Confrontés à ces arbitrages, nous avons privilégié un modèle d’équilibre partiel régionalisé du secteur forêt-bois, le modèle FFSM. Si des modèles d’équilibre général ont été mobilisés pour produire des indicateurs d’éco-efficience à des échelles nationales (Kuosmanen, Bijsterbosch and Dellink, 2009; Sun and Pratt, 2014), l’utilisation d’un modèle d’équilibre partiel pour calculer des indicateurs d’éco-efficience est inédite. FFSM est capable de répondre à plusieurs des enjeux énumérés. Il permet de modéliser des échanges entre régions selon la théorie du prix d’équilibre spatial de Samuelson (Paul A. Samuelson, 1952), ainsi que la dynamique de la ressource à un niveau local. À travers une modification, à la marge, des fonctions de demande de produits bois, nous pouvons représenter les interactions multi-sectorielles relatives à la substitution entre le bois-énergie et les énergies fossiles. Pour cela, nous avons supposé que l’effet économique de la hausse de consommation du bois-énergie au détriment des énergies fossiles était négligeable pour le secteur énergétique vu sa dimension bien supérieure et l’échelle mondialisée de ses chaînes de valeurs, largement extérieures à la région d’étude.

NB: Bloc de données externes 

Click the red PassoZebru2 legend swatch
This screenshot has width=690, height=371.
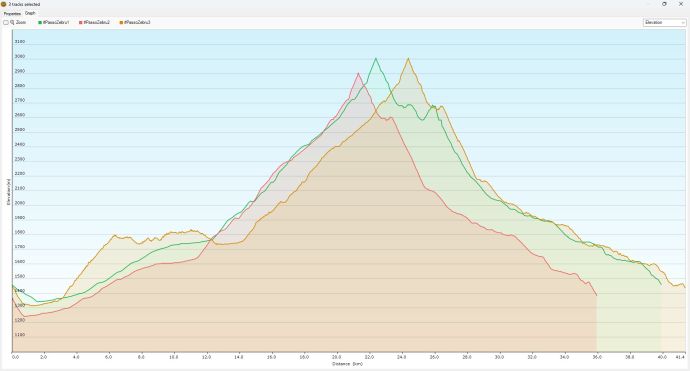click(81, 22)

Les résultats obtenus dans le chapitre 3 montrent l’importance des différentes interactions considérées dans l’évaluation de l’éco-efficience. L’effet de substitution entre sources énergétiques pèse généralement le plus, qu’il s’agisse d’une conséquence de mesures de subvention ou du choc énergétique. L’effet économique de la limitation des échanges de produits bois primaires entre régions est globalement plus modéré. Toutefois, il peut s’avérer conséquent dans les régions où le secteur forestier est peu développé. Les effets d’éviction entre produits bois sont nettement moins significatifs, tant pour la compétition relative à l’accès à la ressource pour les produits primaires, que la compétition pour le bois d’industrie pour certains produits transformés. L’abondance de la ressource au niveau national explique fortement cette faible compétition (Caurla, Delacote, Lecocq and Barkaoui, 2013). En effet, le prélèvement annuel est estimé à 46 Mm3 (IGN, 2018) pour une production biologique annuelle estimée à 85 Mm3. Il est à noter que des disparités régionales importantes existent en matière de bois commercialement disponibles. Des inventaires récents tenant mieux compte des contraintes

technico-économiques permettront de mieux modéliser cette contrainte (Colin et al., 2019). Par ailleurs, les possibilités de reconfiguration de la production via le commerce expliquent également ce faible impact de la compétition entre produits bois. Lorsque la tension sur le bois d’industrie s’accroît dans une région, du fait de la hausse de la demande en bois-énergie par exemple, FFSM simule un déplacement de la production de pâte à papier ou de panneaux dans une région proche où la contrainte est moindre.

Ces différents éléments appellent à l’approfondissement de la prise en compte des interactions multisectorielles et interrégionales, compte tenu de leur influence sur l’éco-efficience.